PROBLEM DESCRIPTION
Show every line in the records below that contains the word "computer".

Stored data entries
+ + + + + + +
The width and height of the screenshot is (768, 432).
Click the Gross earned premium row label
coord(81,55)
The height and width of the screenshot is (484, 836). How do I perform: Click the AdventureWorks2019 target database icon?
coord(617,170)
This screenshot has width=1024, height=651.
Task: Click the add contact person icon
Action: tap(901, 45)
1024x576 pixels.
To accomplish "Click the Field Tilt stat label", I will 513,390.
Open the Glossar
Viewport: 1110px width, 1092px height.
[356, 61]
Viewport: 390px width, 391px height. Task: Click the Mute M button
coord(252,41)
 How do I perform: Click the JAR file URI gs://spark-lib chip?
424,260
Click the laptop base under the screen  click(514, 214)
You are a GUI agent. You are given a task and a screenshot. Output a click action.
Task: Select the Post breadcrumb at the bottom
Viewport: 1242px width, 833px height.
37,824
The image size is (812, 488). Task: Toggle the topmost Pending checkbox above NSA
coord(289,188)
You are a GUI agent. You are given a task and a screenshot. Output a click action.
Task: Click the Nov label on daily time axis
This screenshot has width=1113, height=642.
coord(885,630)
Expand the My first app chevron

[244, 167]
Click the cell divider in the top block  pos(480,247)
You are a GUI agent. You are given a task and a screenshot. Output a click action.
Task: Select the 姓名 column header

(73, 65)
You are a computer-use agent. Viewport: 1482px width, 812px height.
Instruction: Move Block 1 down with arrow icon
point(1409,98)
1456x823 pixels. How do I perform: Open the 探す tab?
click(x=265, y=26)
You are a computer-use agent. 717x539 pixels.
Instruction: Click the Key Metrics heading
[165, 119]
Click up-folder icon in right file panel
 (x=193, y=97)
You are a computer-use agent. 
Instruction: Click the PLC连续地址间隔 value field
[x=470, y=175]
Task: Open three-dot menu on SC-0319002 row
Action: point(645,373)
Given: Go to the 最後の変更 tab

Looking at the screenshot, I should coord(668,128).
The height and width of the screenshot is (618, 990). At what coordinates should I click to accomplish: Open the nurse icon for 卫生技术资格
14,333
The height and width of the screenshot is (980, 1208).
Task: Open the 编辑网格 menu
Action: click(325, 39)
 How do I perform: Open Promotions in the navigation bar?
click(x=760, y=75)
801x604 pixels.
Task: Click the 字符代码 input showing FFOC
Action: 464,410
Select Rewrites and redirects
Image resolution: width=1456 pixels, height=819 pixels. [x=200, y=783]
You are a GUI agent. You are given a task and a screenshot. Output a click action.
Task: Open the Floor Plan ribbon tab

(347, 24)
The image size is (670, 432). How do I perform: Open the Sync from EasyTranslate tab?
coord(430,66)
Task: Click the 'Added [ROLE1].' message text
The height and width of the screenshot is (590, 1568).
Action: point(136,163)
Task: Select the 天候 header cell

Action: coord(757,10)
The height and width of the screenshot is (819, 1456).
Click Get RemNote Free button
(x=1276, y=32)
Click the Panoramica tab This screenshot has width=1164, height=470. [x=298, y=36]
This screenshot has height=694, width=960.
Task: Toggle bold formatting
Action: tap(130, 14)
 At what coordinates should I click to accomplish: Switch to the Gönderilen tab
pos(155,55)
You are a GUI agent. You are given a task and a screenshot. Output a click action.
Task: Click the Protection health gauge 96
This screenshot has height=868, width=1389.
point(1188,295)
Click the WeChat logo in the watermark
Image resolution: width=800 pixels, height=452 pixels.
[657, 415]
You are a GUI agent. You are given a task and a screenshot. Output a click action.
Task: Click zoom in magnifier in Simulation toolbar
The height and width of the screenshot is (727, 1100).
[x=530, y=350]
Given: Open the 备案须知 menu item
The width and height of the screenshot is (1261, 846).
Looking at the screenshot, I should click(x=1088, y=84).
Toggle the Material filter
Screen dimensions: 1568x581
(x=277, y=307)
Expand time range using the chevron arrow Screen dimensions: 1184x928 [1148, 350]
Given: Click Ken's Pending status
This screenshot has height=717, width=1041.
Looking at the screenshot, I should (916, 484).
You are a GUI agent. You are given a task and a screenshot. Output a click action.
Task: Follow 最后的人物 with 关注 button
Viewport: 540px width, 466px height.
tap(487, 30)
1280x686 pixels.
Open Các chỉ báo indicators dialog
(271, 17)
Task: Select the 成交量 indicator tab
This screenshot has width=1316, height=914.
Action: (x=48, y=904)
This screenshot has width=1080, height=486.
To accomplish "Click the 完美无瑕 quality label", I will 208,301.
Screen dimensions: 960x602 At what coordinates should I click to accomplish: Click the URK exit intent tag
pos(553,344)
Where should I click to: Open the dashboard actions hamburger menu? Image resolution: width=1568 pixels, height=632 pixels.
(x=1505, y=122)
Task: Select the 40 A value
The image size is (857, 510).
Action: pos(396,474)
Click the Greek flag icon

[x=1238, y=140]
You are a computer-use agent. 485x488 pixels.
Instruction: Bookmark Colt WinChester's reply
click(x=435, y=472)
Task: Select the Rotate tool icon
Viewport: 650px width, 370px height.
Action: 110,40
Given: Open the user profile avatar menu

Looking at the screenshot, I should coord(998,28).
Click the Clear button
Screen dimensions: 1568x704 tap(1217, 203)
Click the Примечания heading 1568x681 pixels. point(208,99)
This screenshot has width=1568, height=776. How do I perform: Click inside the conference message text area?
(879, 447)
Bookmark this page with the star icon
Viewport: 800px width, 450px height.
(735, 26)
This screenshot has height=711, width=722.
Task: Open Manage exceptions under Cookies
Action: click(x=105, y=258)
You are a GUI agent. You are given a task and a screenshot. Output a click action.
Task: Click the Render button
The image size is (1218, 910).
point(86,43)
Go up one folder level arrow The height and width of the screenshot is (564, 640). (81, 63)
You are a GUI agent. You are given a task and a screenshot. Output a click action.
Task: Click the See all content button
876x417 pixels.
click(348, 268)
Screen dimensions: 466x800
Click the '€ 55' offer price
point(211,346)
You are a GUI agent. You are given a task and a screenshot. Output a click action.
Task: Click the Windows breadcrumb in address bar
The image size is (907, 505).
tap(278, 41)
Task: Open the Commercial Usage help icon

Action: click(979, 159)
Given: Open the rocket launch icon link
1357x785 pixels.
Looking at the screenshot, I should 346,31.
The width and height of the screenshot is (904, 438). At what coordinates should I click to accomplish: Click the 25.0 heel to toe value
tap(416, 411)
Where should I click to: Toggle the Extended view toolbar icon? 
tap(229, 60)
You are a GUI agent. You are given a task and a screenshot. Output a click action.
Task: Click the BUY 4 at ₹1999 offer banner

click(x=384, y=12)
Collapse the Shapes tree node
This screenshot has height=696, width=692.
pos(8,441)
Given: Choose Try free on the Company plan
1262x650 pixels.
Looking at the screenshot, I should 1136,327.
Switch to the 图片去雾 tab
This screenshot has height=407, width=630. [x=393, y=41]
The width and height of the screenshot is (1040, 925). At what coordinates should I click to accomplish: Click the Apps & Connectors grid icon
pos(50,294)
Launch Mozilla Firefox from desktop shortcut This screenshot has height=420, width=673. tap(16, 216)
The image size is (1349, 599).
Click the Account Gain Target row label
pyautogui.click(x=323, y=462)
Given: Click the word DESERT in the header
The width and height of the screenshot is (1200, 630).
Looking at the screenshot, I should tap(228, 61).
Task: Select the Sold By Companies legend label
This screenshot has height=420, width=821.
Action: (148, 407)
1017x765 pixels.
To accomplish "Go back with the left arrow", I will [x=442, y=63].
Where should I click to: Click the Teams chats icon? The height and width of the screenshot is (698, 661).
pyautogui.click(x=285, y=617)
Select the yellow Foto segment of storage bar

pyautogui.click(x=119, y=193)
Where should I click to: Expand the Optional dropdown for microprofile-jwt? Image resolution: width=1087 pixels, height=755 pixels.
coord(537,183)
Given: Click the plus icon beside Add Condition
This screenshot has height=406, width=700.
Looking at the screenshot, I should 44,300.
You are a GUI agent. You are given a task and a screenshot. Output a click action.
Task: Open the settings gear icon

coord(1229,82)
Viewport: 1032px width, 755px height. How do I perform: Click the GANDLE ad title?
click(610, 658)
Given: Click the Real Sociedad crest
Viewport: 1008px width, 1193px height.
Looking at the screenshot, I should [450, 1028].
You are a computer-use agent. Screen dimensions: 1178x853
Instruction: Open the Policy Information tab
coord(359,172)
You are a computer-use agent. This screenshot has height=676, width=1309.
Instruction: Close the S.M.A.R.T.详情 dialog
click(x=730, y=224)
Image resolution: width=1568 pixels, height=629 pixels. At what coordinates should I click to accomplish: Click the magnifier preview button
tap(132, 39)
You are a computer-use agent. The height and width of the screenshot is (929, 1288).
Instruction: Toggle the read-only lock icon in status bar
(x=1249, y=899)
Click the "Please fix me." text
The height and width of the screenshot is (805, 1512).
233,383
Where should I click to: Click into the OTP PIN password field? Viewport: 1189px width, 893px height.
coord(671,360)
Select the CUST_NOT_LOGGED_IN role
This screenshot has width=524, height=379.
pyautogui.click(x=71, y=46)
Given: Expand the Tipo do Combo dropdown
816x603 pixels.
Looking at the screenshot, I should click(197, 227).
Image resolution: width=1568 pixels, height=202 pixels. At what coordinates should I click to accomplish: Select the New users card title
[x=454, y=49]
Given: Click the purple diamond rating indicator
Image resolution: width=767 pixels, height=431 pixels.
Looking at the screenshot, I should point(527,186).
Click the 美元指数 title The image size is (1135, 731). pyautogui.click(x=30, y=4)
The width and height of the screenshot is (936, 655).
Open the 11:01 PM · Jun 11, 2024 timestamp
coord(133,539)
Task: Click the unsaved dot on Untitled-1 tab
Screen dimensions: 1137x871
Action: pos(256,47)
+ + + + + + +
ANSWER TO THE EXERCISE
You are a computer-use agent. Viewport: 1482px width, 812px height.
You are a computer-use agent. 717x539 pixels.
You are a computer-use agent. 
You are a computer-use agent. 485x488 pixels.
You are a computer-use agent. Screen dimensions: 1178x853
You are a computer-use agent. This screenshot has height=676, width=1309.
You are a computer-use agent. The height and width of the screenshot is (929, 1288).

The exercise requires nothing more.